Background: Lysogenic mode of life cycle of a temperate bacteriophage is generally maintained by a protein called 'repressor'. Repressor proteins of temperate lambdoid phages bind to a few symmetric operator DNAs in order to regulate their gene expression. In contrast, repressor molecules of temperate mycobacteriophages and some other phages bind to multiple asymmetric operator DNAs. Very little is known at present about the structure-function relationship of any mycobacteriophage repressor.

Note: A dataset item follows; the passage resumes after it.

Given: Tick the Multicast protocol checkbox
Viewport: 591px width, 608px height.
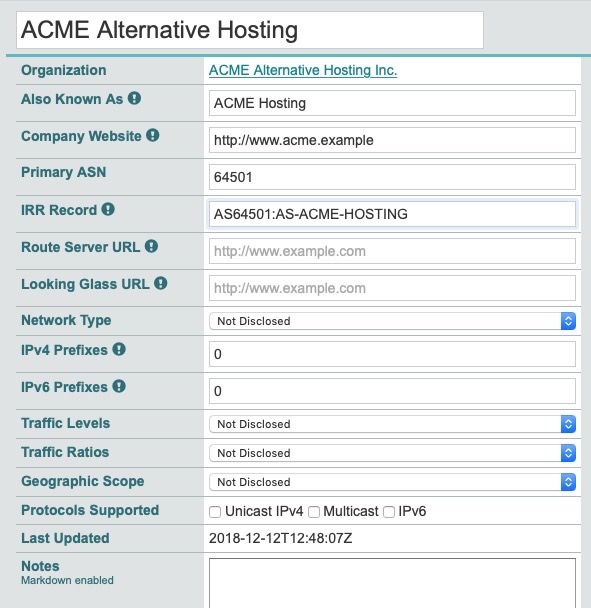Looking at the screenshot, I should click(x=314, y=512).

Results: Using highly purified repressor (CI) of temperate mycobacteriophage L1, we have demonstrated here that L1 CI harbors an N-terminal domain (NTD) and a C-terminal domain (CTD) which are separated by a small hinge region. Interestingly, CTD is more compact than NTD at 25 degrees C. Both CTD and CI contain significant amount of alpha-helix at 30 degrees C but unfold partly at 42 degrees C. At nearly 200 nM concentration, both proteins form appreciable amount of dimers in solution. Additional studies reveal that CI binds to O64 and OL types of asymmetric operators of L1 with variable affinity at 25 degrees C. Interestingly, repressor-operator interaction is affected drastically at 42 degrees C. The conformational change of CI is most possibly responsible for its reduced operator binding affinity at 42 degrees C.
Conclusion: Repressors encoded by mycobacteriophages differ significantly from the repressor proteins of lambda and related phages at functional level but at structural level they are nearly similar.